Angiocrine Bioscience Inc.
Team Lead: Paul Finnegan
Angiocrine is developing a cell therapy aimed to improve the availability and engraftment of blood stem cell transplants for cancer patients who have had their cancerous bone marrow removed by chemotherapy. The cell therapy is made of blood stem cells and endothelial cells, which line blood vessels and are thought to improve the engraftment of the stem cell transplant into the bone marrow.

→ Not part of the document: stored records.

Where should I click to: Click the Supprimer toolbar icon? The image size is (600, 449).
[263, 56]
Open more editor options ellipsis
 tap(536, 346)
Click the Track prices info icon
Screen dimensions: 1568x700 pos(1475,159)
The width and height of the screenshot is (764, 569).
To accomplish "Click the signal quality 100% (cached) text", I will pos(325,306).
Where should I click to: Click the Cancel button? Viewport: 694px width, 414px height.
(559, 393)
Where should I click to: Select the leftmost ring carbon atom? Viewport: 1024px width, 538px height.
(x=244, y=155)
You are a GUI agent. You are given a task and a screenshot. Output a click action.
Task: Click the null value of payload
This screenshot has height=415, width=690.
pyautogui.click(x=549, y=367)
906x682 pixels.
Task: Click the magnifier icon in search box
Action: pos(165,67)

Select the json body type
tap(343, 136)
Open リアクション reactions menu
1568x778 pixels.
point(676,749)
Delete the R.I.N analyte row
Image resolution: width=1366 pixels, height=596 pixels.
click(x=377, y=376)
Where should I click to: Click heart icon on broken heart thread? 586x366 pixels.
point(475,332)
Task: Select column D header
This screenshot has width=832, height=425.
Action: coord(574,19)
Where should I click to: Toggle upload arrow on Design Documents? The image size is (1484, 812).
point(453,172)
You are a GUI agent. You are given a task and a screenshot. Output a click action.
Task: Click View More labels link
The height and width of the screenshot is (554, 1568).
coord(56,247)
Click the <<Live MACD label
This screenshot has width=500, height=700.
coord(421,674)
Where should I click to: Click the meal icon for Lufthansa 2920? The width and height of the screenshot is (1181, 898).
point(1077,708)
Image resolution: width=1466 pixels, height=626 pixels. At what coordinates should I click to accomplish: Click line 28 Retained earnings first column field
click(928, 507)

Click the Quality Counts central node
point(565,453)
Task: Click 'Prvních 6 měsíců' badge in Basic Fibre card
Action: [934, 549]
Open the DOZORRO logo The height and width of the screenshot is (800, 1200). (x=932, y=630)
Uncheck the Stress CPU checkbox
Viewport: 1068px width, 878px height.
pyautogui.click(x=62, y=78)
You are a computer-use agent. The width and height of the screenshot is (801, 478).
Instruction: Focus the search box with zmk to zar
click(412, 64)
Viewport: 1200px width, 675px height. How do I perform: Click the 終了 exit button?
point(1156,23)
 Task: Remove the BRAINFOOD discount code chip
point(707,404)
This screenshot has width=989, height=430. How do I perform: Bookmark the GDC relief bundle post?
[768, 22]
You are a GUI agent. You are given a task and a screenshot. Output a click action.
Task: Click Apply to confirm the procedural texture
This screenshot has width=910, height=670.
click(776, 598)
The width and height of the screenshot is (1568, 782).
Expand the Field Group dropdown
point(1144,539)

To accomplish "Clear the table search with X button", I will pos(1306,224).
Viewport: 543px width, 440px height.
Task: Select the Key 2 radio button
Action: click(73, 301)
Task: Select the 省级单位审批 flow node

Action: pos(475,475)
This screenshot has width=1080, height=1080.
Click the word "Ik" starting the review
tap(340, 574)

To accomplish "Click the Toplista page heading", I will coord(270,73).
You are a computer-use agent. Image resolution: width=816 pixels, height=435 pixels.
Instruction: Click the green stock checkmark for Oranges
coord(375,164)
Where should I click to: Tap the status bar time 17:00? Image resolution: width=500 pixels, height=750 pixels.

The hope is that this treatment will provide a safer, more tolerable and effective stem cell transplantation that will rebuild the patient’s immune system cancer-free
Angiocrine Bioscience Inc.
Team Lead: Edward Kavalerchik
Angiocrine will use genetically engineered cells, derived from cord blood, to see if they can help alleviate or accelerate recovery from the toxic side effects of chemotherapy for people undergoing treatment for lymphoma and other aggressive cancers of the blood or lymph system.
Bone Marrow Transplant And Viral Infection
Children’s Hospital of Los Angeles
Team Lead: Michael Pulsipher
Viral infection can lead to fatal complications in patients with weakened immune systems resulting from chemotherapy, bone marrow or cord blood transplant, and other forms of inherited or acquired disorders. A team at Children’s Hospital of Los Angeles is testing the feasibility of providing these immune-suppressed patients with engineered T-cells to fight these viruses. Donated virus-specific T-cells will be matched to the patient’s immune system to help boost their ability to fight off these viruses and to provide longer-term anti-viral protection.
Chronic Granulomatous Disease
Team Lead: Donald Kohn
Chronic granulomatous disease is a rare immune disorder that results in severe, recurrent infections that can impact the quality and length of life. A team at UCLA uses the patient’s own genetically modified blood stem cells to create a new blood supply and a healthy immune system, with the aim of curing patients with this disease.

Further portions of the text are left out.